→ **Work request**: In the entries below, repeat only the lines between those holding "Where should I click to: Open the Studies" and "Viewport: 503px width, 339px height.", inclusive. Leave pictures out.

→ **Data to process**:
◆ ◆ ◆ ◆ ◆ ◆ ◆
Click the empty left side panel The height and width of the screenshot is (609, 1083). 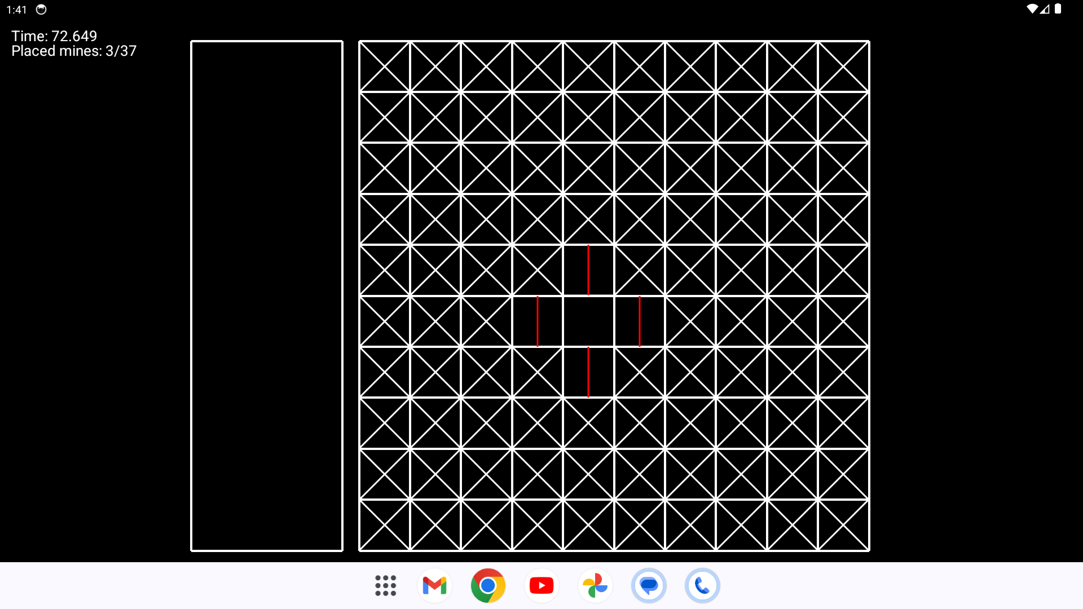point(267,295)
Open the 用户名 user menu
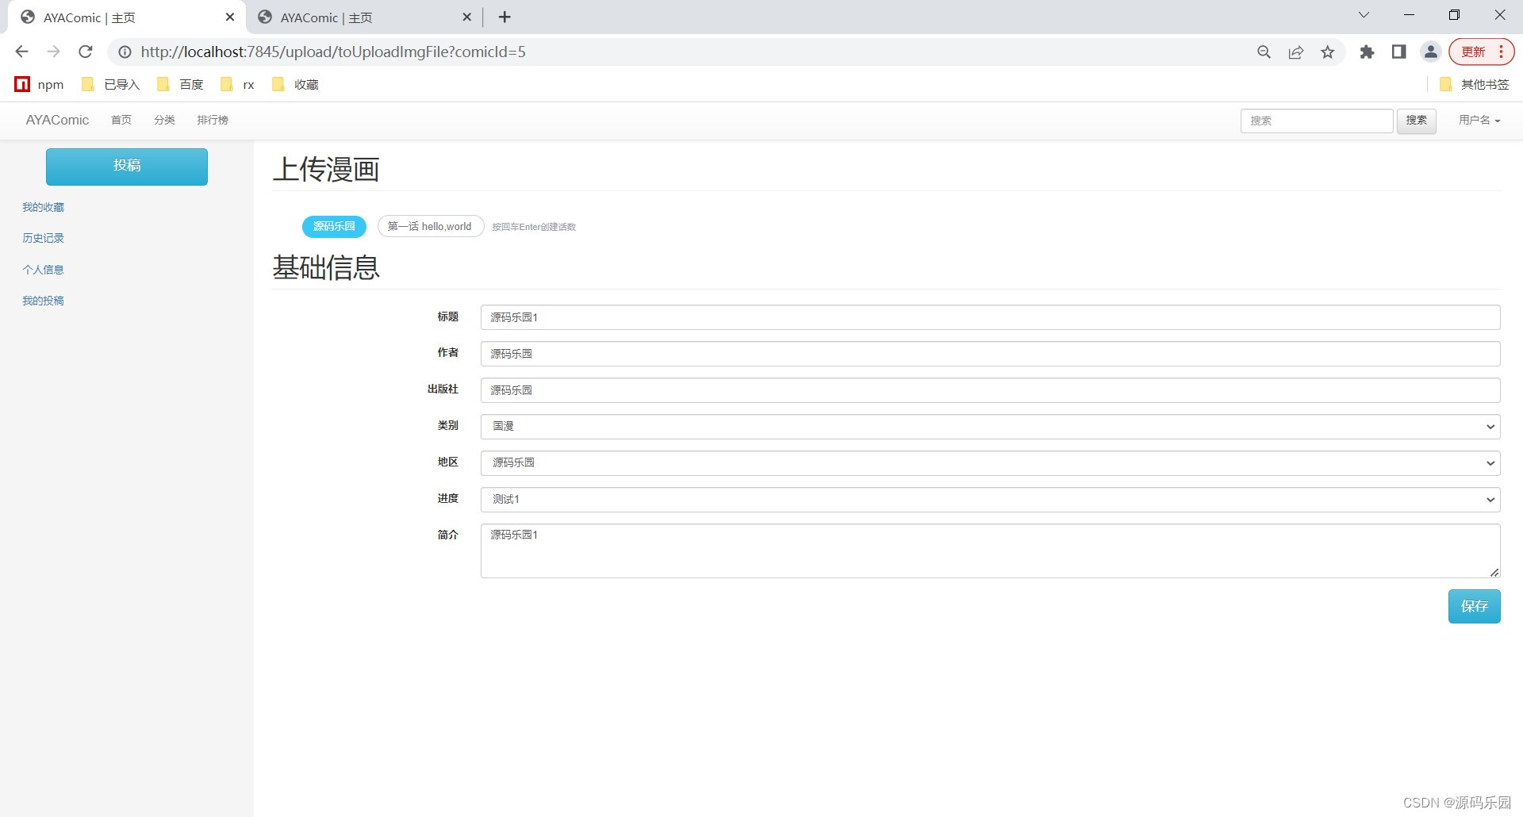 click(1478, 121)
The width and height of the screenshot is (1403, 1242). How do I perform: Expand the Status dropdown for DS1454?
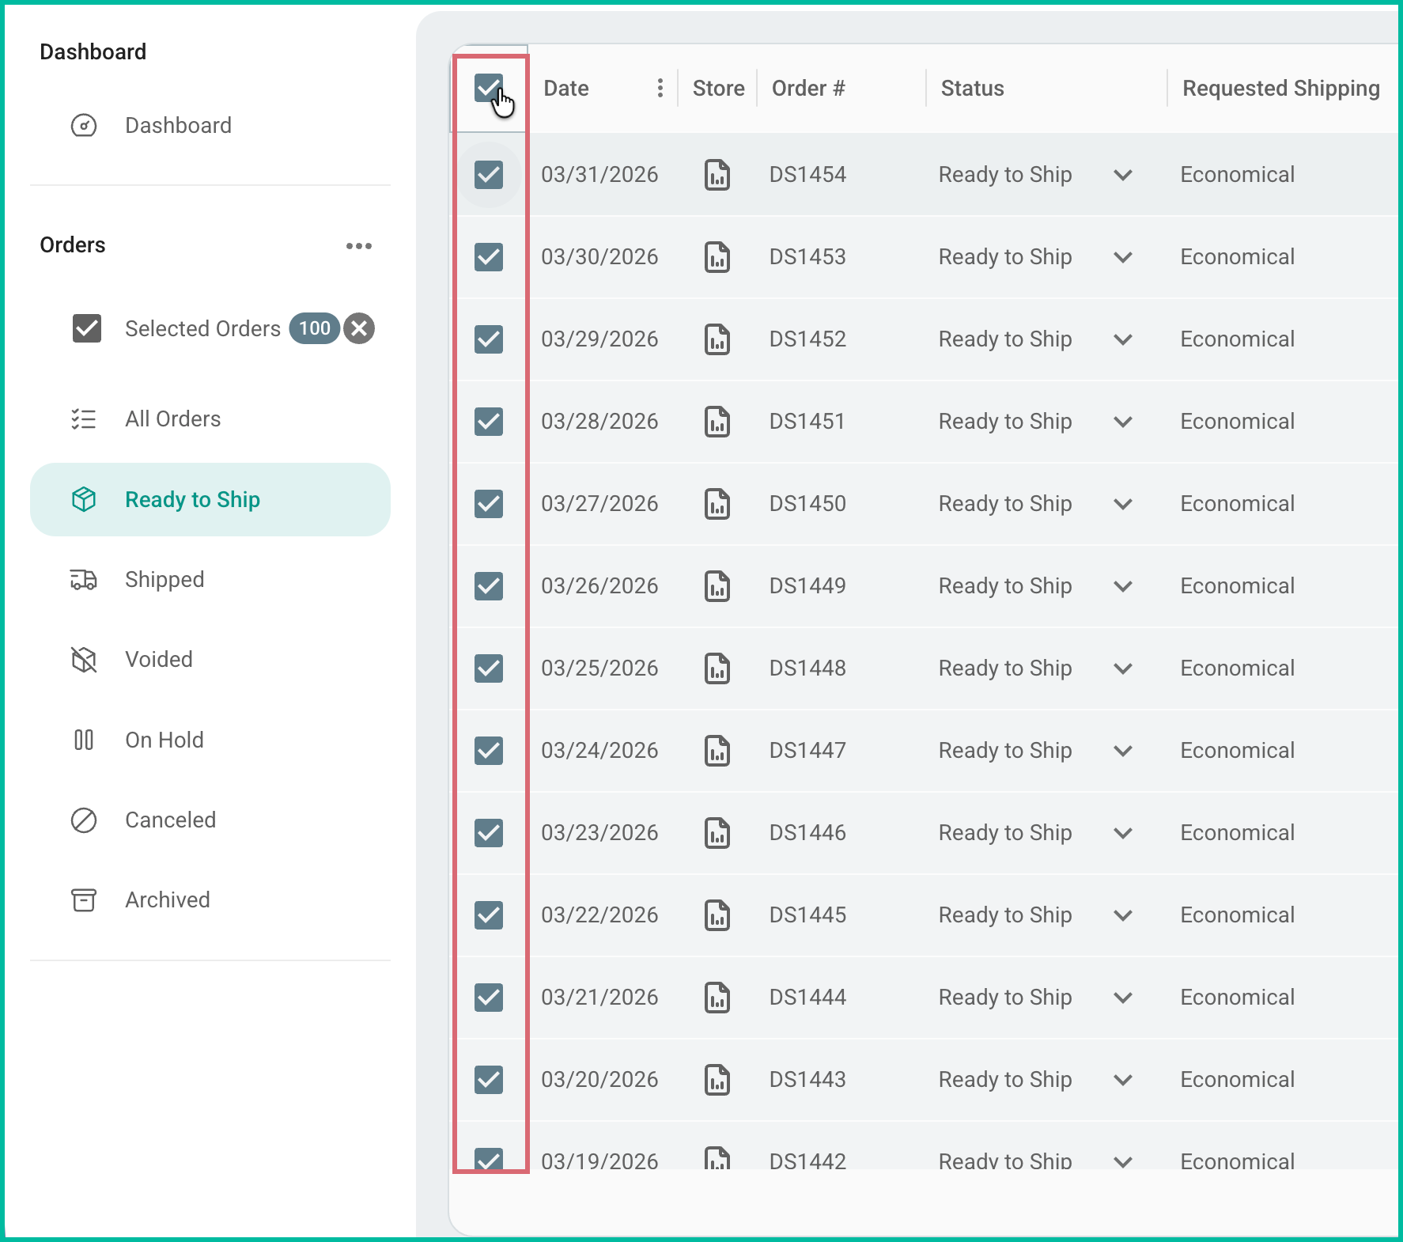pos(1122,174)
◆ ◆ ◆ ◆ ◆ ◆ ◆
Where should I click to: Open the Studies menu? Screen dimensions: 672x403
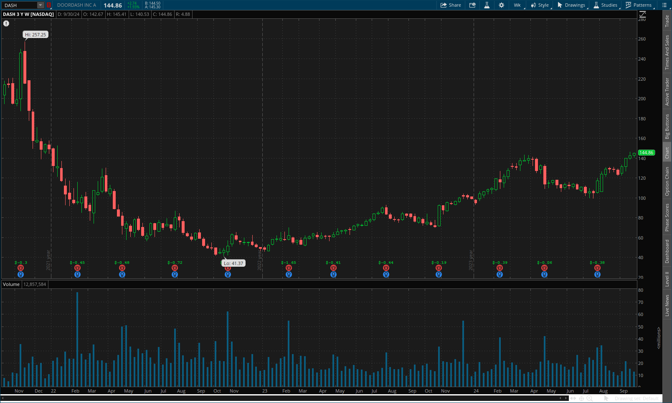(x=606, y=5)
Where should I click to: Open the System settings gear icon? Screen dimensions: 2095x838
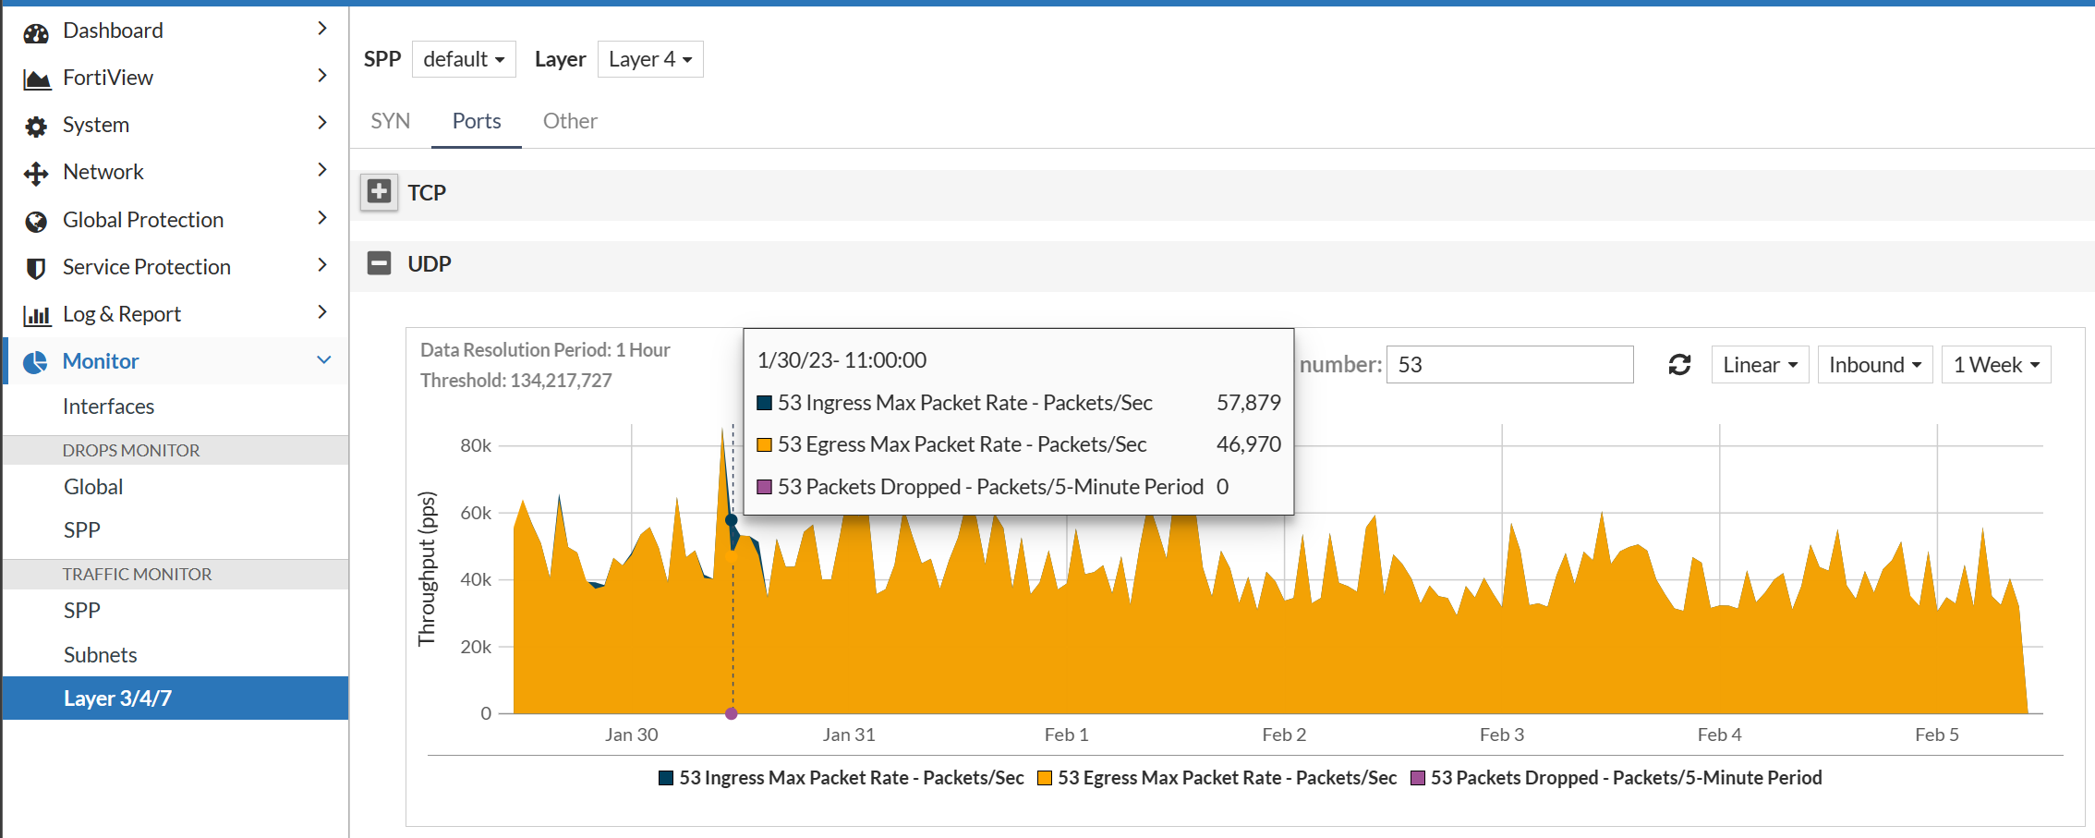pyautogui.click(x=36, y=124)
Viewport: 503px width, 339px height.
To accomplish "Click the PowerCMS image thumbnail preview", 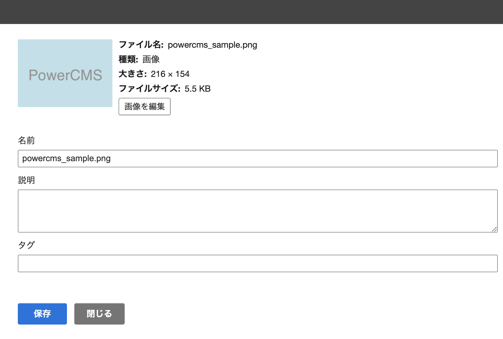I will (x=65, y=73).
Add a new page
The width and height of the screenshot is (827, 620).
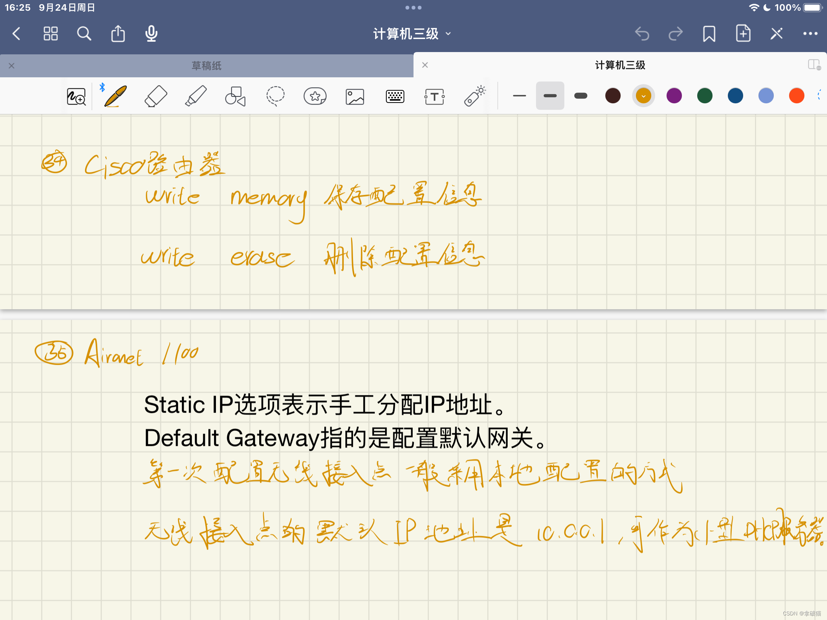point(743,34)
◆ ◆ ◆ ◆ ◆ ◆ ◆
→ **Solution for this problem**:
Where should I click to: Open the Studies menu? Screen dimensions: 672x403
(x=606, y=5)
Where should I click to: Open the System settings gear icon? Screen dimensions: 2095x838
pyautogui.click(x=36, y=124)
Viewport: 503px width, 339px height.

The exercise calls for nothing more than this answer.